There's a particular kind of June heat that settles over Türkiye's southern coast this time of year, and it's exactly the reason I find myself driving north to Assos. The Northern Aegean has a way of making every visitor feel like they've stumbled onto something special, a sea so blue it looks retouched, forests layered in a dozen shades of green, and a cool breeze that never quite stops. Since school is still in session, the crowds haven't arrived yet, and the region feels wonderfully unhurried.
Assos sits about an hour and fifteen minutes from Çanakkale, the nearest mid-sized city, and roughly four hours from Istanbul. That distance is doing a lot of work. It's exactly what keeps Assos out of reach of mass tourism.
If you're wondering why (or how) to visit, here's my honest answer: for me, Assos is a non-negotiable stop on the road trips we run between Istanbul and Izmir, the ones that string together ancient wonders like Troy, Pergamon, and Ephesus. Between the ancient harbor, the Temple of Athena perched on the hilltop, and the streets where Aristotle himself is said to have once walked, Assos is the kind of place that's genuinely hard to put a price on.

Dinner at V'asbos
This particular trip was about visiting Marat and Hande, two friends of mine who work in tourism and have made this region their home.

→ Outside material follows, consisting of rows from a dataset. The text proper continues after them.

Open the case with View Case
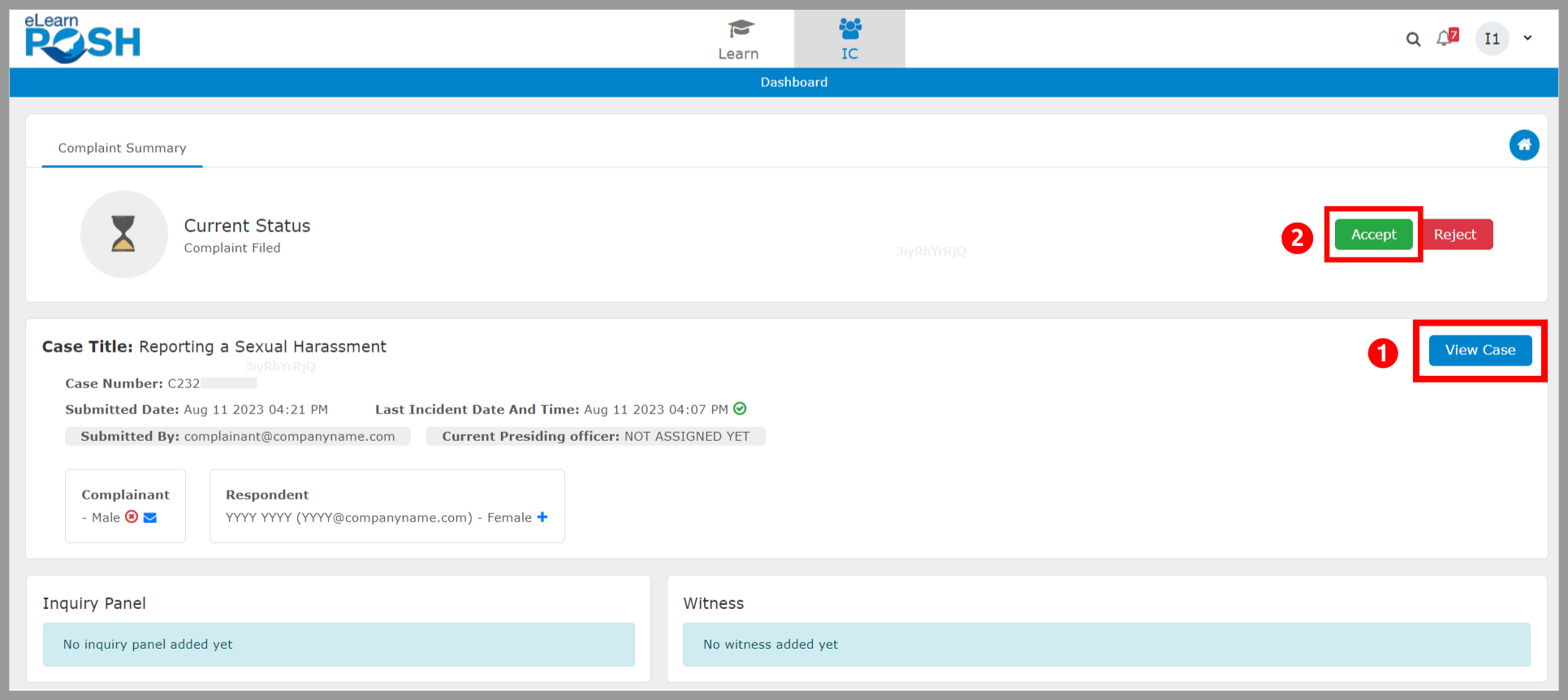The width and height of the screenshot is (1568, 700). [1479, 350]
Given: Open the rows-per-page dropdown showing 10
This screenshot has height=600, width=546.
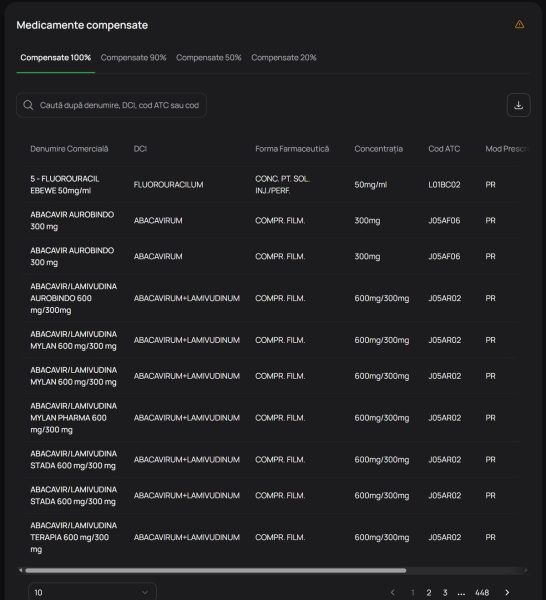Looking at the screenshot, I should pos(92,592).
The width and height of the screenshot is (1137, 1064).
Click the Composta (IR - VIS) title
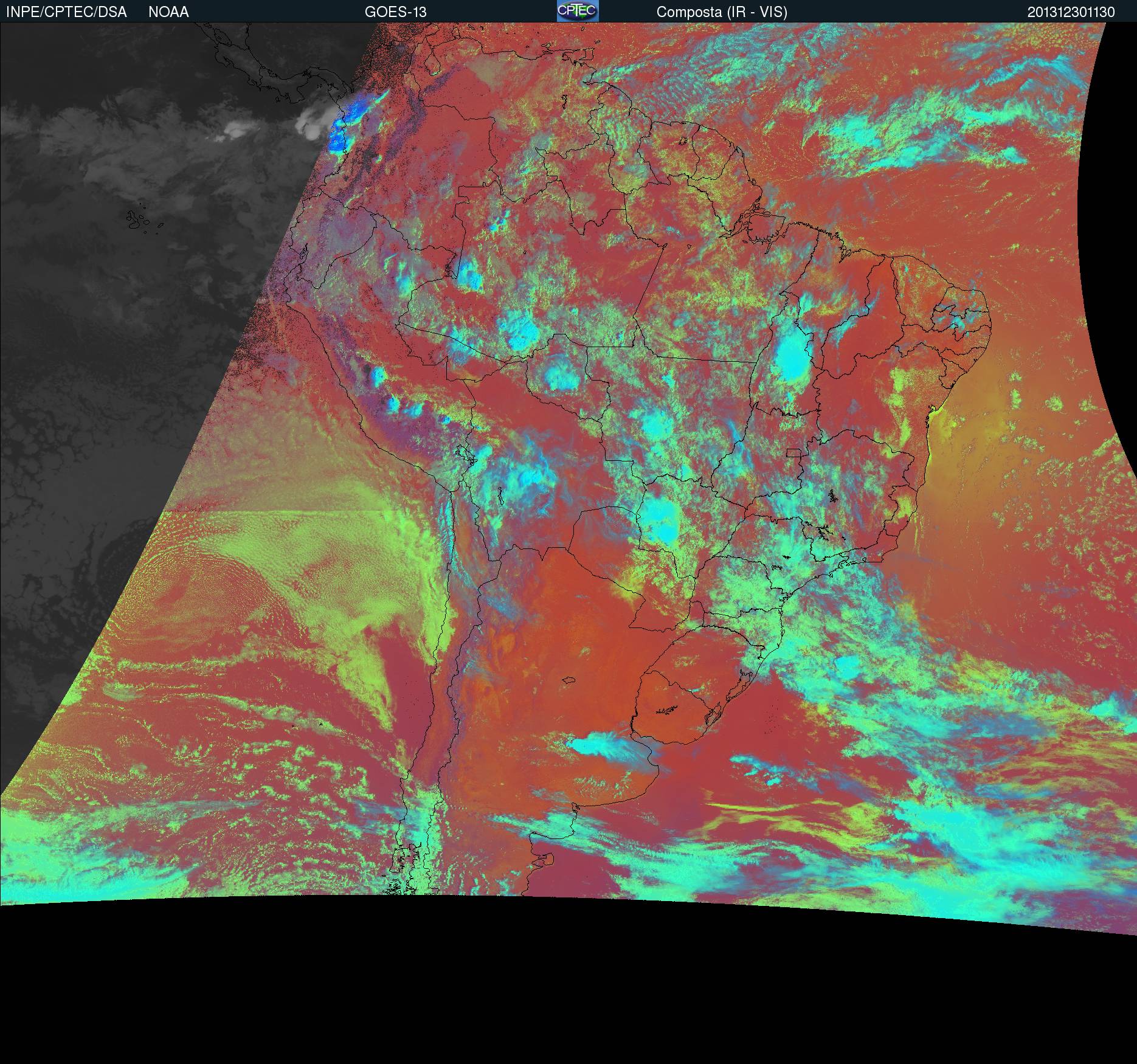(722, 12)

One evening, they take me to a restaurant called V'asbos, though calling it "just a restaurant" undersells it. It's really a small, ambitious operation that houses both a wine label of the same name and a beautifully designed restaurant. The architecture leans refreshingly avant-garde, yet it settles into the surrounding landscape and topography in a way that feels completely intentional.
By the time I arrived, it was already dinner hour, so I didn't get the deep dive into the winery I was hoping for, and this is exactly why I already know I need to come back and give it the time it deserves. But even from what I saw, it's clear the team behind V'asbos has drawn a real parallel between this stretch of the Northern Aegean and France's Rhône Valley in terms of terroir. They're building their reds around Grenache and Syrah, and the results are excellent. According to what I heard over dinner, a white wine is also in the works.

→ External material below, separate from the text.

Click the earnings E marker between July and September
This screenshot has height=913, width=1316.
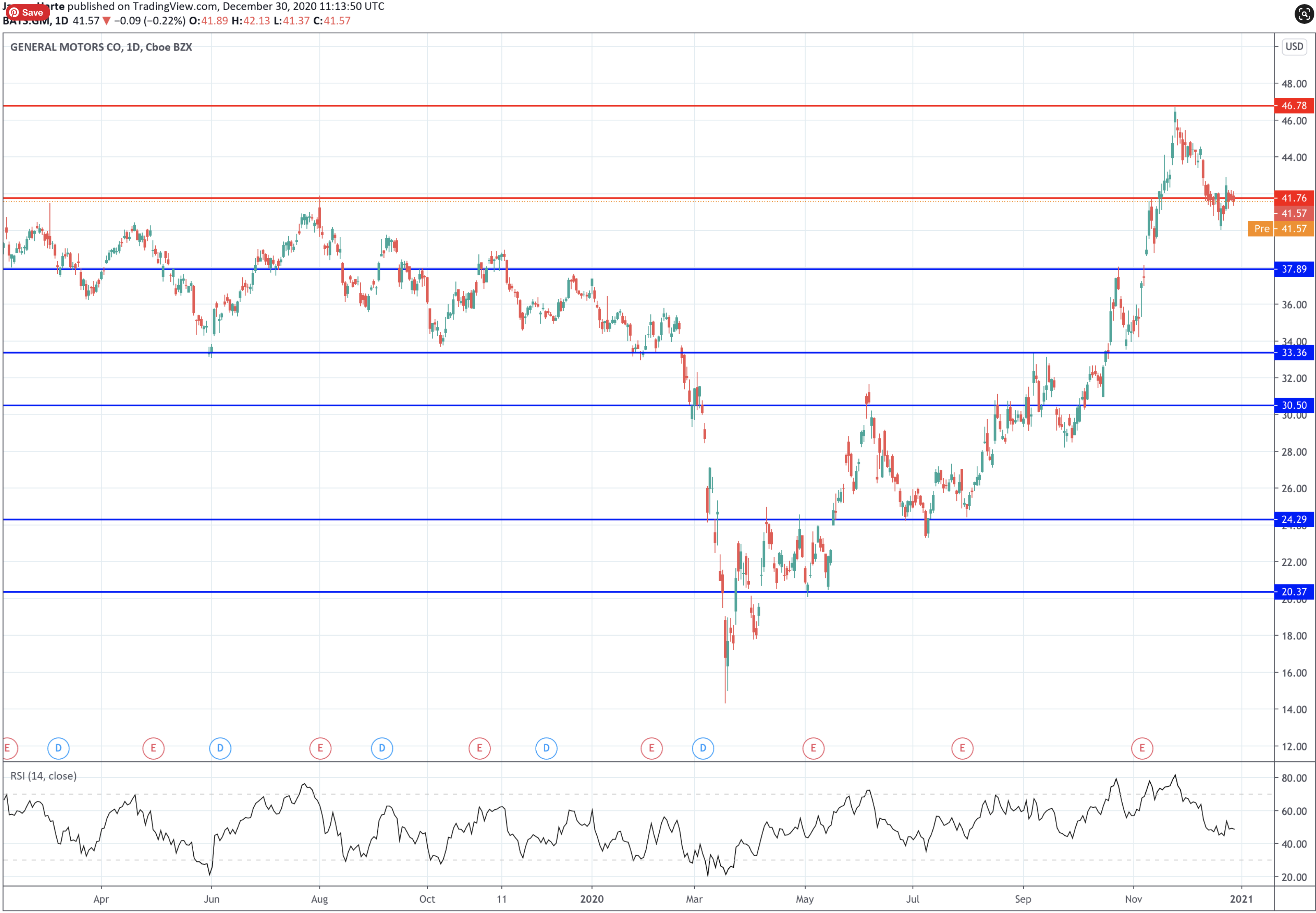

We sit down in the restaurant's garden just as a cool June evening slides into sunset, and the view is honestly a little disorienting in the best way: a green sea of olive groves and forest rolling out in front of you, the hill holding the ancient city of Assos just beyond it, the blue Aegean past that, and the island of Lesbos on the horizon. I catch myself just staring at it for several minutes, completely zoned out. The closest thing to meditation I've hit in a while…
All that fresh air apparently works up an appetite, because we dig into a compact, thoughtfully put-together menu designed by Chef Mehmet Ali Börtücene, a friend from my hometown of Antalya. We end up trying almost everything, and honestly, all of it delivers. My personal favorites: a mushroom pizza with a genuinely great crust and local cheese, and a grilled sea bass with chimichurri and romesco that hit the spot for the Latin-American side of my palate in particular.
V'asbos isn't just a good meal with a nice view, it's the kind of place that quietly convinces you to rearrange your travel plans. Give it a few more harvests, and I suspect people won't be coming to Assos just for the ruins anymore. They'll be coming for V'asbos, too.